A 2018 study found that agility is the key to responding to volatility. Being agile means being able to move quickly. In the agile project management approach, teams can change quickly because they work in small increments and evaluate continuously, an approach that provides a natural mechanism for responding to changes quickly. 

Being agile is compatible with an innovation orientation, which means being open to new ideas and experimentation. A growth mindset also supports both the agile approach and innovation orientation. 

A Google study found that psychological safety is a key characteristic of high performing teams. With psychological safety, teams are more likely to conduct experiments, take risks, make mistakes, and learn from them without being seen as ignorant, incompetent, and disruptive. An environment conducive to experimentation and being open to ideas is an environment that is nurturing to innovation orientation, which, in turn, nurtures the growth mindset. It helps develop team members who are problem solvers and willing to pivot when the situation calls for it. It also develops a team’s agility. 

How do you motivate in a volatile world? 

The key to motivating your team is to provide them with 4 key things: autonomy, competence, relatedness, and psychological safety. Motivating people to respond to volatility entails nurturing their intrinsic motivation. People who love what they do are more likely to solve problems and find ways to respond to change.  

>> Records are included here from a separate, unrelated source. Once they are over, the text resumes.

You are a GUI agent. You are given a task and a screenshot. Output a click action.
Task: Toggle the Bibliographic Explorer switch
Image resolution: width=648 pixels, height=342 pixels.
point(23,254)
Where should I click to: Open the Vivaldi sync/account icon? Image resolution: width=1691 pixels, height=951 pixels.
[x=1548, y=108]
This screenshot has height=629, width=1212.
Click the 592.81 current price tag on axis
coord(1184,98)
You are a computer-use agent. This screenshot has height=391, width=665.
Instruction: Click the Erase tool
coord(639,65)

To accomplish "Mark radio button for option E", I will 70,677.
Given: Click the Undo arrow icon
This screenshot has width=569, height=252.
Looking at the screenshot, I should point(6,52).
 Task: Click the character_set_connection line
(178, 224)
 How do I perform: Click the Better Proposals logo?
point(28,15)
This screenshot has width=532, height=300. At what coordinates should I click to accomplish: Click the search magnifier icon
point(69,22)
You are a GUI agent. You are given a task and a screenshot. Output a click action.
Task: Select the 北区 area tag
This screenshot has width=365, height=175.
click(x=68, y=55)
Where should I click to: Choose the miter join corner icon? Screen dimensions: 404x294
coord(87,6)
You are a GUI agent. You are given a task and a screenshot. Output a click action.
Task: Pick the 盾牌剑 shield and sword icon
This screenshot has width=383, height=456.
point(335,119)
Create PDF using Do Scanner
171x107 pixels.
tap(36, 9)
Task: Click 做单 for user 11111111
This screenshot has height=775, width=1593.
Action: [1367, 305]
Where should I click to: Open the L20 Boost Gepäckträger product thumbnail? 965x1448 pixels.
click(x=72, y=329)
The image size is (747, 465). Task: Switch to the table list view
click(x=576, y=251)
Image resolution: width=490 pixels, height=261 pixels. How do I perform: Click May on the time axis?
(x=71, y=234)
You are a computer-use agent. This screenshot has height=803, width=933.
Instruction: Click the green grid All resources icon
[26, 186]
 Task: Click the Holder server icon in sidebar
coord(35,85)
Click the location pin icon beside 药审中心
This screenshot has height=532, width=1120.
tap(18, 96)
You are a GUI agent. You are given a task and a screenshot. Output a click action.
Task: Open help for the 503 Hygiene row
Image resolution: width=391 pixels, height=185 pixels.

  • Give them autonomy. Allow them the freedom to work where they want and achieve their objectives however they see fit provided that they work within the boundaries and scope of the work required, are respectful of other people’s time and resources, and that they don’t violate any rules or laws.  

Micromanagement is the bane of autonomy. We demotivate teams we tell them what to do and how to do it.  

As the problems businesses face change, teams will have to adapt to these challenges by changing the way things were done in the past. If we expect team members to be agile and solve new problems, we can’t expect them to do so using old ways of thinking, and that includes expectations of how people should be working.  

  • Give them what they need to succeed. Many times, the difference between success and failure is confidence. When people feel that they have what they need to succeed in their tasks or work, they grow. Confidence comes from being empowered. Empowered people know what is expected of them. They understand their role, they know what goals they need to achieve, and they can perform their roles and achieve their goals. 
  • Make them feel that they belong. The most powerful thing that a leader can do is to create a shared vision for the entire team. People feel they belong when they know that what they do contributes to the team’s overall goals and vision.  
  • Nurture psychological safety by being open to ideas and by listening to team members. Allow team members to take risks and fail—but more importantly, place a value at learning from those mistakes.